During experimentation for this paper, Inkscape has been used for vectorisation. G-code tools are provided with Inkscape to allow G-code generation from vector images. G-code is the most popular programming language which is used for controlling machines such as a 3D-printer or, in this case, an XY plotter. It has many variants yet a large number of them follow some common set of rules. The use of the Arduino for the XY plotter is facilitated through the built-in GRBL [19] firmware. GRBL then uses the G-code for controlling the hardware.

Single line g-code blocks are sent to GRBL, which is an open-source software designed for three-axis control of stepper-motor based CNC machines, awaiting for an acknowledgement. GRBL sends an acknowledgement once processing of the block is completed and there is room in the buffer.

GRBL receives ASCII commands and G-code and performs smooth linear and circular interpolation for the stepper motors. It operates through the Arduino serial port interface and requires a constant stream of g-code commands sent through a computer. The single g-code blocks are accepted and processed, followed by a carriage return. It returns an ‘ok’ or ‘error:X’ message after the block is processed and is ready for further information. The entire process of getting the desired output on the drawing board after feeding the bitmap image is shown in the Fig. 5 below.

Fig. 5.
figure 5

Input bitmap image to final drawing

6 Experiments on MSED

The implementation of our model is achieved through Pytorch. The Gaussian distribution algorithm is used to initialize all the filter weights except in the first stage of edge detection, which is Feature Extractor 1. The mean is initialized to 0 and standard deviation to 0.01, and the biases are initialized with 0. The hyper-parameters are: mini-batch size = 1, learning rate = (\(1e{-}2\)), weight decay = (\(5e{-}4\)), momentum = 0.9, and training epochs = 120. For every 10 epochs, the learning rate is divided by 10. We utilize the SGD solver for optimization. All the experiments are conducted with the assistance of NVIDIA GeForce 2080Ti GPU with 11 G memory. The steps mentioned in Sect. 5 are followed sequentially till step D to obtain the left image, shown in Fig. 6. Post vectorisation as on Step E, the image on the right is produced which is the ultimate output of the new algorithm. The experimental output has shown significant improvement from the existing algorithms while dealing with reproduction of spatial artwork using XY robotic plotters.

Fig. 6.
figure 6

The final output after MSED and vectorisation respectively

Finally the image, which has been edge detected followed by vectorisation, on being uploaded to the robotic plotter, produces an artwork on the drawing surface with the assistance of a pen. Considering the fact that the XY plotter is a project still awaiting completion in terms of hardware assembling, we provide sample images, Fig. 7, that depict the expected outcome on the surface.

Fig. 7.
figure 7

Source: Adapted from [11, 13]

Sample vectorised artwork drawn on surface

7 Conclusion

The proposed Multi-Stage Edge Detection technique, based on a blend of classical and convolutional neural networks, has given expected outputs which are computationally faster and qualitatively better for vectorisation, in comparison to the existing algorithms.

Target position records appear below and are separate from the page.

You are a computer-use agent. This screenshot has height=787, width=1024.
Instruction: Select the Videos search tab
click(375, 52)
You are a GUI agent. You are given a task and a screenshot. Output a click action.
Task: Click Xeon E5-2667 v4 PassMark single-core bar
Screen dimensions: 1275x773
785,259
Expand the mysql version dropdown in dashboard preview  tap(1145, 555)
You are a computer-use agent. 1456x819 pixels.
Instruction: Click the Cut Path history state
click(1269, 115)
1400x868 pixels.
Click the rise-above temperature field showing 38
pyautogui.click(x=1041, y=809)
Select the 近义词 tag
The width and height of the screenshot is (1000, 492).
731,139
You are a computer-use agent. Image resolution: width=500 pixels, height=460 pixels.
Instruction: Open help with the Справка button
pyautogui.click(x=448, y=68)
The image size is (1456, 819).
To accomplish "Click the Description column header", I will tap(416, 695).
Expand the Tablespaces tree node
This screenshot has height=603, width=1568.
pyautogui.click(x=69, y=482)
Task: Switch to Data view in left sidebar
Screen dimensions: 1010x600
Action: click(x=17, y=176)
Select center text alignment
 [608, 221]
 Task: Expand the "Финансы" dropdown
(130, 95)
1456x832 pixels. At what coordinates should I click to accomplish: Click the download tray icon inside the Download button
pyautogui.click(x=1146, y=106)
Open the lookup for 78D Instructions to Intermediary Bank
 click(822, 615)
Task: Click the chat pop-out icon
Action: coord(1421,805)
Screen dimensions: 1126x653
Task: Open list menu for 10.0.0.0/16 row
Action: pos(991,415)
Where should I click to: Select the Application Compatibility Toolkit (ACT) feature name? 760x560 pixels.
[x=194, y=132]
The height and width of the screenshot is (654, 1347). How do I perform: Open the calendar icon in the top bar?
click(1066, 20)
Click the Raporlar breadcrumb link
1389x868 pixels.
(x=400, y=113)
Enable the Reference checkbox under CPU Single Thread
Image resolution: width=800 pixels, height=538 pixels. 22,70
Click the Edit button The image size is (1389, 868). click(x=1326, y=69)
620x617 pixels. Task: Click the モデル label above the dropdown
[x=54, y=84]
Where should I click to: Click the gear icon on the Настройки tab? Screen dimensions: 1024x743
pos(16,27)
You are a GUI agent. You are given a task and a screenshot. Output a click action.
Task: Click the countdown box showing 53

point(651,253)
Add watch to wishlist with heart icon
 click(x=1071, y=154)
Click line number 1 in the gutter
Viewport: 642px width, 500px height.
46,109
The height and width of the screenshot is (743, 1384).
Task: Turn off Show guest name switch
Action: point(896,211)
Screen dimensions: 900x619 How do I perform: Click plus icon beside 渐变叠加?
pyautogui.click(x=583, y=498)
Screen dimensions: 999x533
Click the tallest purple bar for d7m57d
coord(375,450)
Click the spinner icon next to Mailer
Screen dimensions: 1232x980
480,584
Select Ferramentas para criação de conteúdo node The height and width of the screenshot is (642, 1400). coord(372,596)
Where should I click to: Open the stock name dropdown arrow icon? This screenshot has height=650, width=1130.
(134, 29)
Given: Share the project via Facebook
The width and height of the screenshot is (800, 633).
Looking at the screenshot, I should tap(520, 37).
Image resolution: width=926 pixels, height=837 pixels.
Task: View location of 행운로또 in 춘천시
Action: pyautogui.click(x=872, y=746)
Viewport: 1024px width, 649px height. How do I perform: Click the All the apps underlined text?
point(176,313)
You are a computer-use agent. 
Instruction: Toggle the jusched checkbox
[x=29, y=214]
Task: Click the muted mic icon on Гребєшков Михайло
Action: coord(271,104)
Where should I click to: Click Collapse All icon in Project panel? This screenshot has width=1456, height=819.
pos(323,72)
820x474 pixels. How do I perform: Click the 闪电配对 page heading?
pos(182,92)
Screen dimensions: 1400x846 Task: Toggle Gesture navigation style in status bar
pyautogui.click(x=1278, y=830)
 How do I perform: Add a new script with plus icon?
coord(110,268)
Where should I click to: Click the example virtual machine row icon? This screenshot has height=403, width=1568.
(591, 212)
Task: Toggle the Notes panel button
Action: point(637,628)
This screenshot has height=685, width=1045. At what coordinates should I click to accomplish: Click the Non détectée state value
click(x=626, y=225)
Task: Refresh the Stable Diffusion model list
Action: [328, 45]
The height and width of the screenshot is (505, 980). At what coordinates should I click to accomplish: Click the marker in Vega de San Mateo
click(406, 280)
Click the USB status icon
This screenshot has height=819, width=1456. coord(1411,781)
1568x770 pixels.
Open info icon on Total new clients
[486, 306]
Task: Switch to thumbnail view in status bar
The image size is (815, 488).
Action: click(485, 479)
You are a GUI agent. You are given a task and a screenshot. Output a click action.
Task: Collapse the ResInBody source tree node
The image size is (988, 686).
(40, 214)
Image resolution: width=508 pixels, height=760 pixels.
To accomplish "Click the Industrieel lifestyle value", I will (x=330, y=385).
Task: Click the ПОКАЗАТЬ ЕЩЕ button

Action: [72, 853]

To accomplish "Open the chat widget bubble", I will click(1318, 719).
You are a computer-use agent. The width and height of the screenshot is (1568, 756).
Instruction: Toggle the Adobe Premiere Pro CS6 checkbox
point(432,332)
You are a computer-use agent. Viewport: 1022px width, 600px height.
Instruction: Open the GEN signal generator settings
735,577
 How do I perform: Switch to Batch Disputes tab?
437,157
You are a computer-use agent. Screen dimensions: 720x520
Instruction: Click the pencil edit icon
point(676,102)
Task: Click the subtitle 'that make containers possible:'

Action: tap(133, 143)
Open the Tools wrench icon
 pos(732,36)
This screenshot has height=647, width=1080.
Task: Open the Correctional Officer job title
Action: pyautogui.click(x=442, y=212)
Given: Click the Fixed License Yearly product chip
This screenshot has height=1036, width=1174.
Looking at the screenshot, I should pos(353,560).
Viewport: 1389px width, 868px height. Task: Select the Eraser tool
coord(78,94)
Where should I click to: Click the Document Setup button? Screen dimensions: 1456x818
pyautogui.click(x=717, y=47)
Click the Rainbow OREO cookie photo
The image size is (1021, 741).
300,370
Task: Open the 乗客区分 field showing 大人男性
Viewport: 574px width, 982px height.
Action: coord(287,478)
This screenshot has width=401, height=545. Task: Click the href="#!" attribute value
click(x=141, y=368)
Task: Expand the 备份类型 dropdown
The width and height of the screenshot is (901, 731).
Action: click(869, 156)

While emphasising on spatial robotic artwork, the images formed by the application of the method we formulated are comparable to an actual human-drawn sketch which usually consists of outlines of the objects and is devoid of any noise and unwanted objects. Our technique helped in obtaining the desired form of sketch we strived to achieve through the plotter device. This outcome will provide the XY robotic plotter with an additional functionality of reproducing the artwork, fed to it as input, in form of a sketch.

Hence this approach demonstrates promising results and has the potential to further contribute greatly in overcoming the targeted working limitations of computer numerical controlled devices.